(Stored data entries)
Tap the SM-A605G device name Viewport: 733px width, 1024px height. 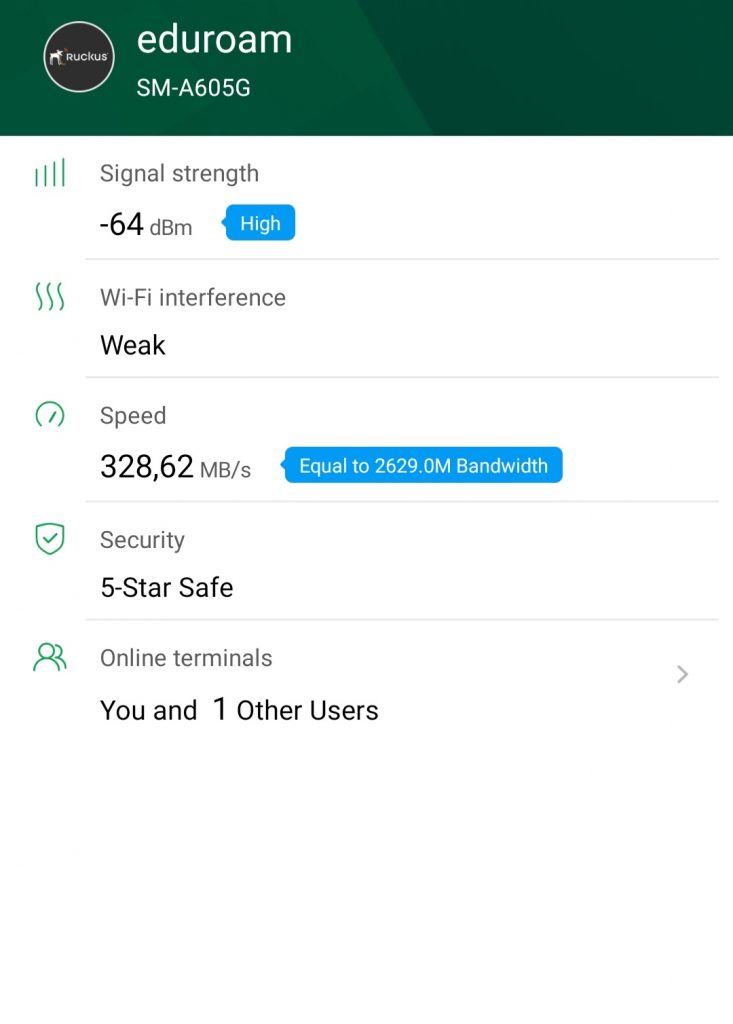point(193,88)
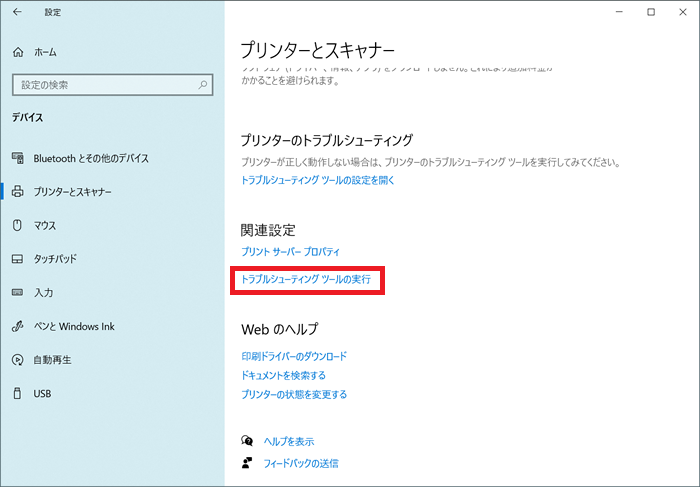Click the Bluetooth とその他のデバイス icon
Screen dimensions: 700x487
tap(18, 158)
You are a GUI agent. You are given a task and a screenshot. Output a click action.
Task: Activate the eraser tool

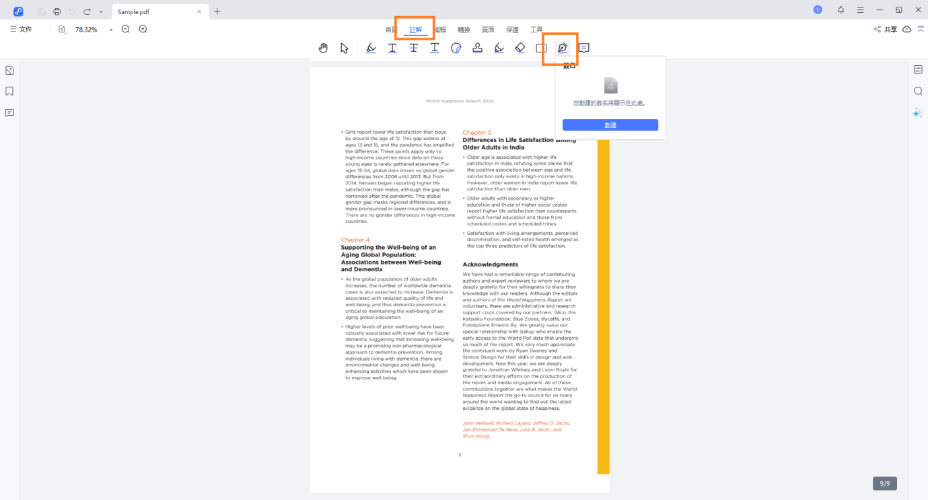pyautogui.click(x=519, y=48)
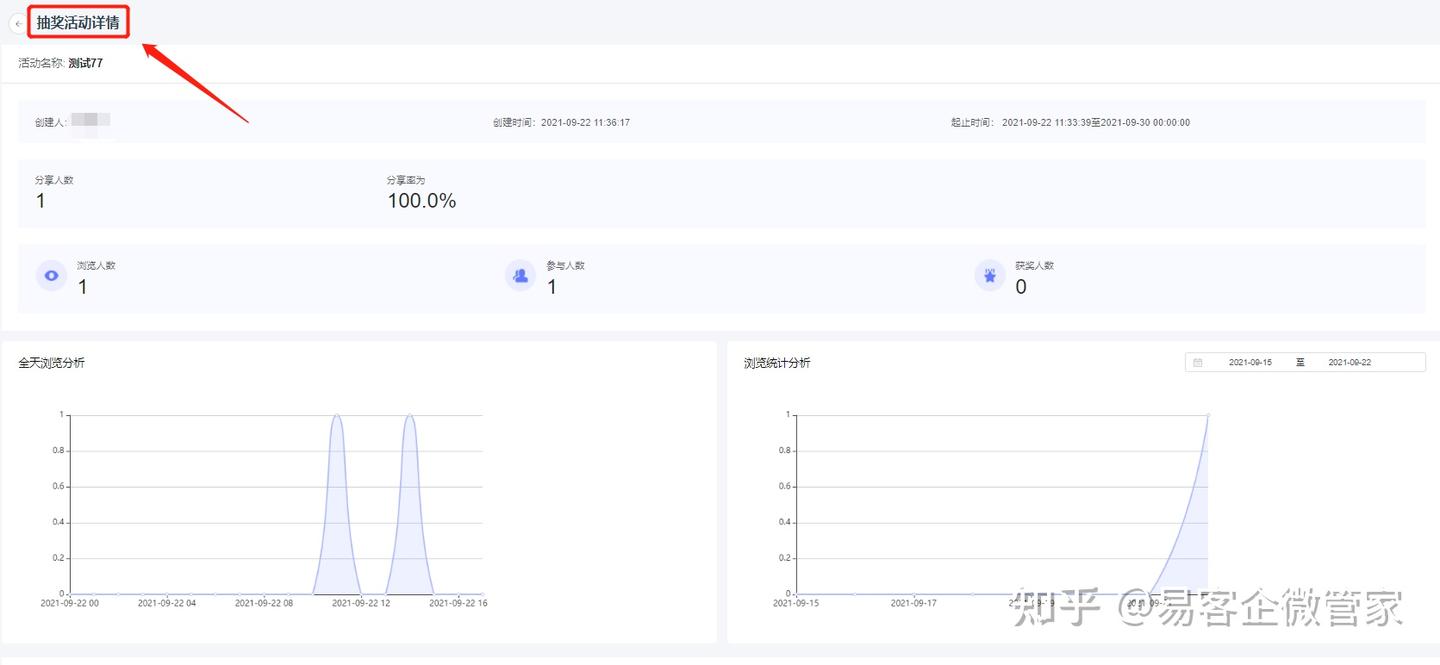Click first peak in 全天浏览分析 chart

[x=337, y=416]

● WHAT TO PRODUCE:
Only the lines from the one containing "You are a GUI" through the end of the records above should be retyped, exactly as they stand, with any pictures left out.

● RESULT OF THE TASK:
You are a GUI agent. You are given a task and a screenshot. Output a click action.
Task: Activate the eraser tool

pyautogui.click(x=519, y=48)
Click first peak in 全天浏览分析 chart

[x=337, y=416]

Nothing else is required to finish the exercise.